Also, can the existing seller of the building serve a section 18 notice under the LTA 1987 in respect of the current proposed disposal and against the previous disposal?
Tenant rights of first refusal
In Westleigh Properties Limited v Green, the freehold was acquired by the tenants some 16 years after the disposal in breach. An historic failure to serve a section 5 notice therefore can have long-running consequences.
In the case study scenario, notices were not served on two tenants. It is not clear whether the tenants who were served (if any were served) formed the requisite majority. If they did, and chose not to exercise the right, then it is likely that there will be no issue over the previous failure.

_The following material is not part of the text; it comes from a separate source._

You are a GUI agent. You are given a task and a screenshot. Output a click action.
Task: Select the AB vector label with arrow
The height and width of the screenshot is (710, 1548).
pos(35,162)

The number of tenants is relevant because LTA 1987, s 10(2) provides that a landlord who has not served a notice on all of the qualifying tenants, but has done so on not less than 90% of them, or, where the qualifying tenants number less than ten, on all but one of them, will be treated as having duly served notice. This will not assist however in respect of the leaseholder who acquired the tenancy after the original disposal, as the obligation is to serve on the qualifying tenants at that time.
The right to exercise the provisions of the LTA 1987 accrues, as noted above, to qualifying tenants. While the LTA 1987 is silent expressly as to when the qualifying tenant must be a tenant, it is implicit from the use of the word ‘is’ in LTA 1987, s 3(1) that the qualifying tenant must be a tenant at the time that the LTA 1987 operates—ie at the time of the disposal. It follows that the tenant who acquired the flat subsequent to the first disposal does not have a right in respect of that first disposal, though his predecessor as leaseholder would do. In theory, the previous leaseholder could, with the requisite majority of other tenants, still exercise the right to compel sale. If, however, there are insufficient other tenants to form that majority, there is no real risk.
Service of a LTA 1987, s 18 notice (which is a notice served by the purchaser on qualifying tenants inviting them to confirm whether they would wish to avail themselves of the right of first refusal, and which, where more than 50% of the tenants confirm that they would not) will not assist in respect of the original breach, due to the provisions of LTA 1987, s 18(3), which provides that the section has that effect in relation only to that disposal.
This is a complicated and difficult area of the law, with limited case law to provide guidance and potential criminal consequences. In the circumstances it is essential that specialist legal advice be sought at the earliest opportunity, to include as appropriate the potential for deeds of release from the tenants relating to the original disposal, but these are matters on which specific advice must be taken.